The appeal court rules that the former Secretary of State cannot be deposed over use of her private email server which she conducted at the White House.
Hilary Clinton was accused of using personal email addresses connected to a privately owned server, rather than a government email, during her four years as President Barack Obama’s first-term secretary of state.
A federal judge earlier this year said Clinton must appear for a deposition, but the US Court of Appeals for the District of Columbia Circuit reversed that decision Friday.
“The district court has impermissibly ballooned the scope of its inquiry into allegations of bad faith to encompass a continued probe of Secretary Clinton’s state of mind surrounding actions taken years before the at-issue searches were conducted by the State Department,” the court found.

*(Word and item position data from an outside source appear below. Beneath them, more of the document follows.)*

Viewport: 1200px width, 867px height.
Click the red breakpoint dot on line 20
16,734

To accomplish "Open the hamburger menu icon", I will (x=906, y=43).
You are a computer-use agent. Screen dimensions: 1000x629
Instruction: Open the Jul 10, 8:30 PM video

President Trump had once said to Hilary Clinton during the 2016 Presidential election head to head that if he had his way she’d ‘be in jail’ in possible reference to her misuse of emails.

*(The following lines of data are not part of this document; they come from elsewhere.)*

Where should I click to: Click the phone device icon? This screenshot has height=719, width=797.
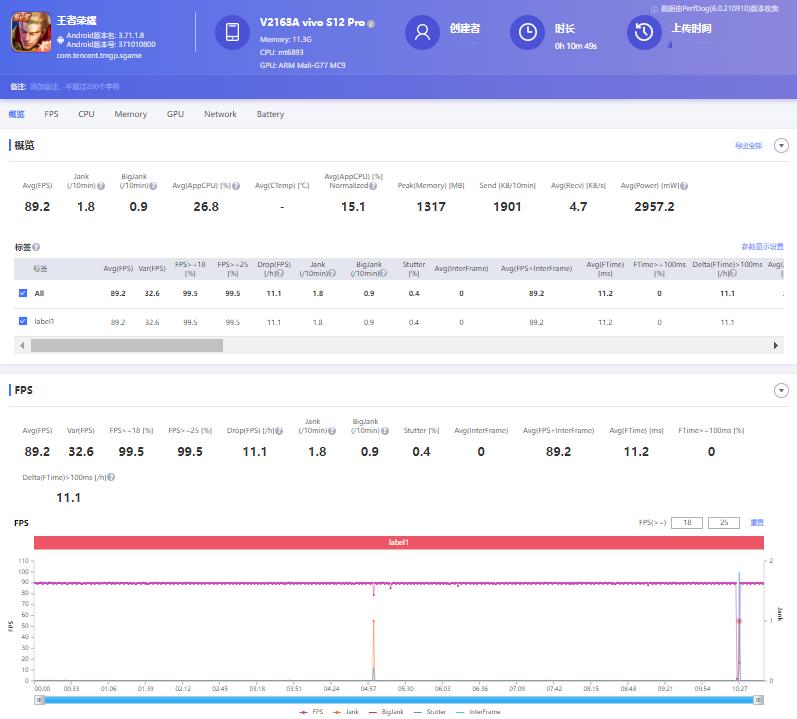pos(232,33)
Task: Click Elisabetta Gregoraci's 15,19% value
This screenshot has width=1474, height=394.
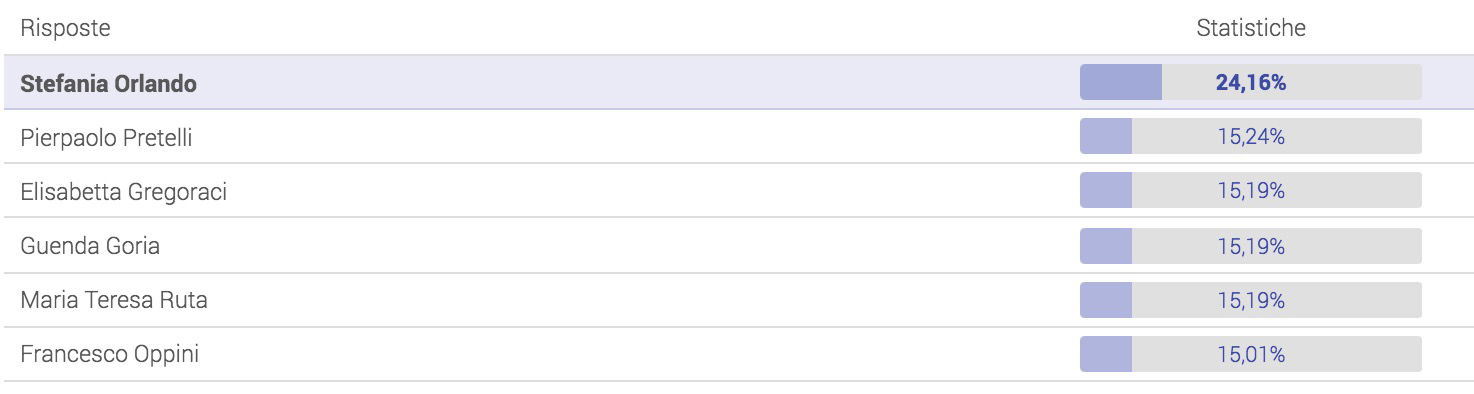Action: [1251, 191]
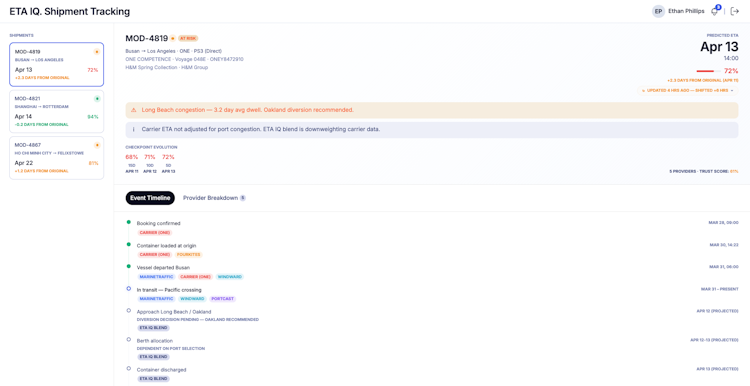This screenshot has width=750, height=386.
Task: Click the green status dot on MOD-4821 card
Action: click(97, 99)
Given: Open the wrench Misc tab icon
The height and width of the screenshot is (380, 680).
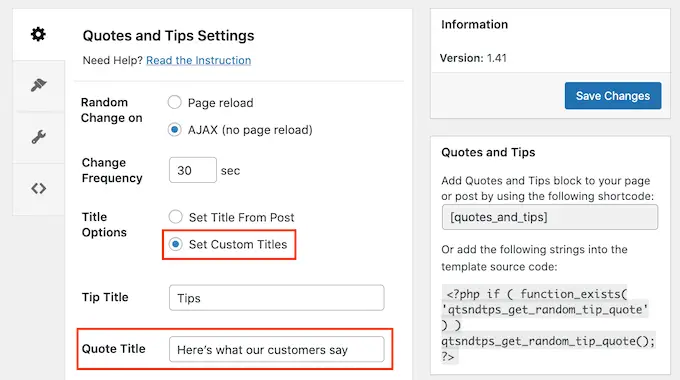Looking at the screenshot, I should 38,137.
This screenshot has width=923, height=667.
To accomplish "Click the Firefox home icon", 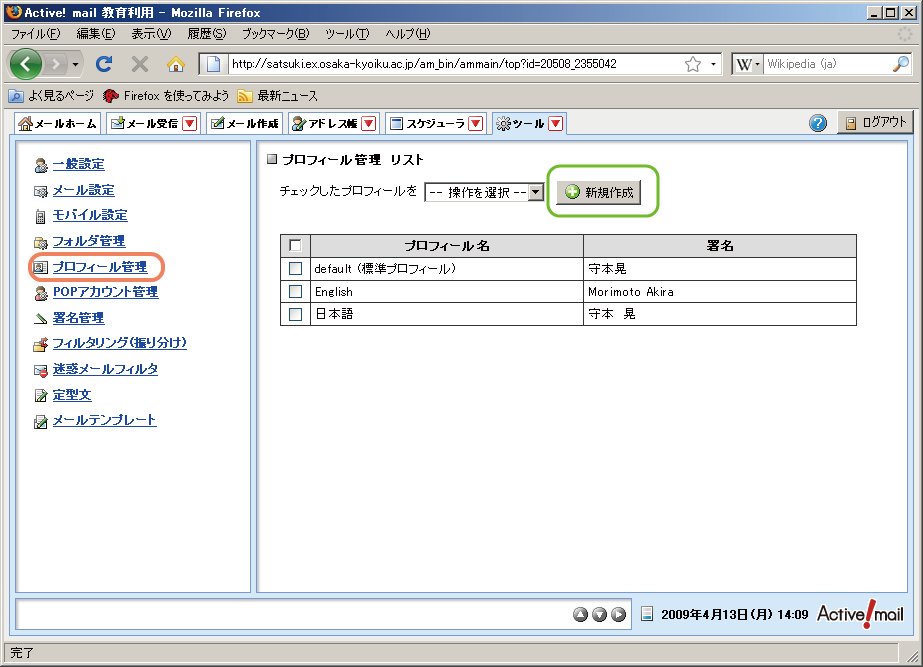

Clinton is reported to have deleted up to 600,000 emails and is also reported to have destroyed her computer with a hammer.
Her emails were already investigated by Congress, the State Department inspector general and the FBI, and she previously gave written answers in another lawsuit, the appeals court noted.

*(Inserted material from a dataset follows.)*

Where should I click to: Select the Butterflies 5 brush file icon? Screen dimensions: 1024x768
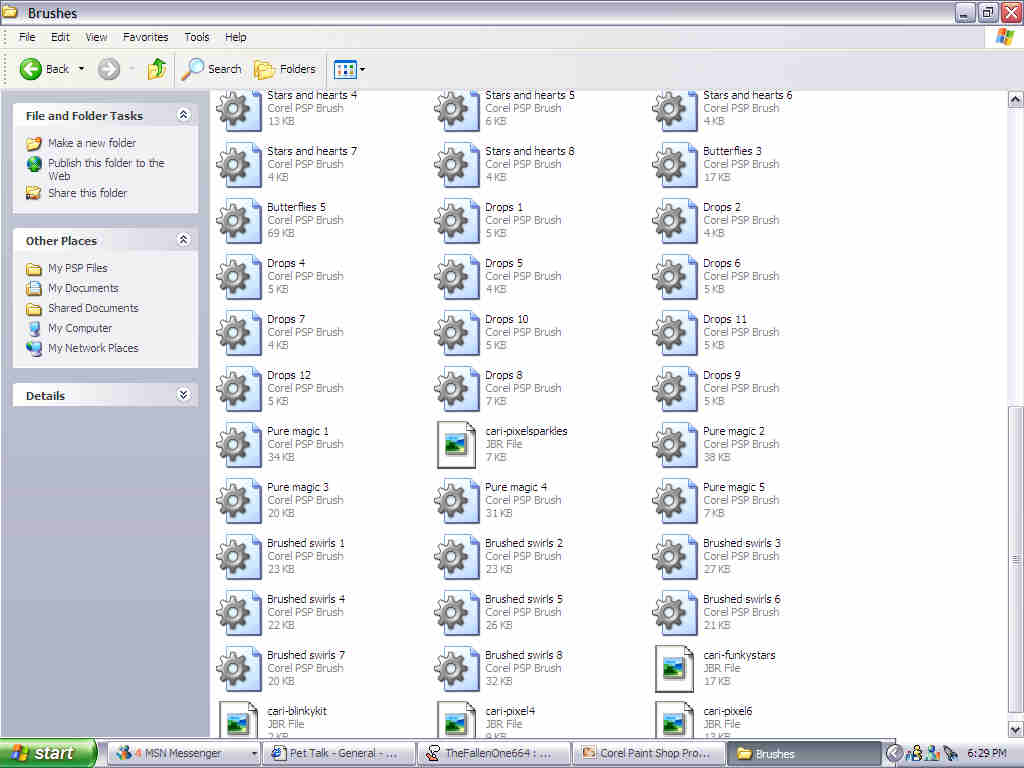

“The District Court has impermissibly ballooned the scope of its inquiry into allegations of bad faith to encompass a continued probe of Secretary Clinton’s state of mind surrounding actions taken years before the at-issue searches were conducted by the State Department,” the appeals court wrote in an opinion issued Friday.
“Secretary Clinton has already answered interrogatories from Judicial Watch on these very questions … explaining the sole reason she used the private account was for ‘convenience.'”
The court added: “But more importantly, even if a deposition of Secretary Clinton were to somehow shake some novel explanation loose after all these years, this new information simply would have no effect on the rights of the parties in this FOIA case, making it ‘an inappropriate avenue for additional discovery.”
A group called Judicial Watch had hoped to bring justice to Clinton and pleaded to the court to go over every single email.
“We’re disappointed by the decision and considering our options,” Tom Fitton, the president of Judicial Watch, said in a statement Friday.
In a separate statement, he characterized the decision as “political” and said that it is “contrary to longstanding precedent and undermines the Freedom of Information Act.”
Clinton’s attorney David Kendall, when asked to comment on the ruling, told media outlets in an email, “The Court’s opinion speaks for itself.”